= Requirements =
Copy the rows from the line containing "Viewport: 979px width, 1158px" through the line containing "Action: coord(184,5)", swapping "Friends and chat" for "Friends and messages" and changing nothing else.

---------- Records provided ----------

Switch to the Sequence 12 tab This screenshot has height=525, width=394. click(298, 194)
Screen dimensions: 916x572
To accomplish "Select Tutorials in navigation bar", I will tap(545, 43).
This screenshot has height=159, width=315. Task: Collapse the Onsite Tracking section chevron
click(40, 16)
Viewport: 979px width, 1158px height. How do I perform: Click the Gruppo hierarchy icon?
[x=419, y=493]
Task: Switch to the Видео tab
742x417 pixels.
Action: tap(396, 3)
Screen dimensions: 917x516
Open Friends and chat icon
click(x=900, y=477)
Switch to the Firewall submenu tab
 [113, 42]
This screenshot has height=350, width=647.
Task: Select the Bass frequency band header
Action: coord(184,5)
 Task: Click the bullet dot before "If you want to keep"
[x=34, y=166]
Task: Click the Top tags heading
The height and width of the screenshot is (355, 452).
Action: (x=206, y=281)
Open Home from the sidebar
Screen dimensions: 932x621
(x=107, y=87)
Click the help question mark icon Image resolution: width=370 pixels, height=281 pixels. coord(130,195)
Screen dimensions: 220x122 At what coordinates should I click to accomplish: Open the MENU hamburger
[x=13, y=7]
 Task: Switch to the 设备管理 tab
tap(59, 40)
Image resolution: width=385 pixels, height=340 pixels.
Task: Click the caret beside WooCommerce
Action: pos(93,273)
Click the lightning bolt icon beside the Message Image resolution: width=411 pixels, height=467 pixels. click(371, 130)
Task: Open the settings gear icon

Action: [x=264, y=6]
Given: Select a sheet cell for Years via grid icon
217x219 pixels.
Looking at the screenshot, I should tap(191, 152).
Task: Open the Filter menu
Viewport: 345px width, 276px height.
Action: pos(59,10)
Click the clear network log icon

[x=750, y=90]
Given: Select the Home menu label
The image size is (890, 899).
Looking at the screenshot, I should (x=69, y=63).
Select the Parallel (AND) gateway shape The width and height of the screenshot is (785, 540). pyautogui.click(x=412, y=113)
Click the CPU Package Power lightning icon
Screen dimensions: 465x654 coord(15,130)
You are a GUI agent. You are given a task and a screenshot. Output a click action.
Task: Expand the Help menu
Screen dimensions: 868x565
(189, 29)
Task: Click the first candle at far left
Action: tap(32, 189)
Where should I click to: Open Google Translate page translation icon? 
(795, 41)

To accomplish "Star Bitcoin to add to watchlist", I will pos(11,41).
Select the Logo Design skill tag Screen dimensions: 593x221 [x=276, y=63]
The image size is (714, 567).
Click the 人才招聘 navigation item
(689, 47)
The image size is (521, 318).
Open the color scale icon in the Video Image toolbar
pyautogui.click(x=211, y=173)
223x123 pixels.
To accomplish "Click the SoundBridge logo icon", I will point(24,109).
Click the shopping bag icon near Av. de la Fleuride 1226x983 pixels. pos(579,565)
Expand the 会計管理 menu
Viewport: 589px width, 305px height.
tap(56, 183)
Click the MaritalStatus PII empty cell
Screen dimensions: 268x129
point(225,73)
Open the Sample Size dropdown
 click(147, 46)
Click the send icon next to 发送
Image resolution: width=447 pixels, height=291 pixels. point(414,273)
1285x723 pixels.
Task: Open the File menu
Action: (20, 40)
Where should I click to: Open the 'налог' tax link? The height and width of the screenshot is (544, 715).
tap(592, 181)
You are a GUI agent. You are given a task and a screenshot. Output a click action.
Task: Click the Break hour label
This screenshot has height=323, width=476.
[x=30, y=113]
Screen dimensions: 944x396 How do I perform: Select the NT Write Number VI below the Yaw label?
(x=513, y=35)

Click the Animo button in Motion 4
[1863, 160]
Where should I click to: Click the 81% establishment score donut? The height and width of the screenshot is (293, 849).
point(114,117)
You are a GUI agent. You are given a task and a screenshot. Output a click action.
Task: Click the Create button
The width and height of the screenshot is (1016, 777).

----------

= Completed exercise =
Viewport: 979px width, 1158px height. How do I perform: Click the Gruppo hierarchy icon?
[x=419, y=493]
Task: Switch to the Видео tab
742x417 pixels.
Action: tap(396, 3)
Screen dimensions: 917x516
Open Friends and messages icon
click(x=900, y=477)
Switch to the Firewall submenu tab
 [113, 42]
This screenshot has height=350, width=647.
Task: Select the Bass frequency band header
Action: coord(184,5)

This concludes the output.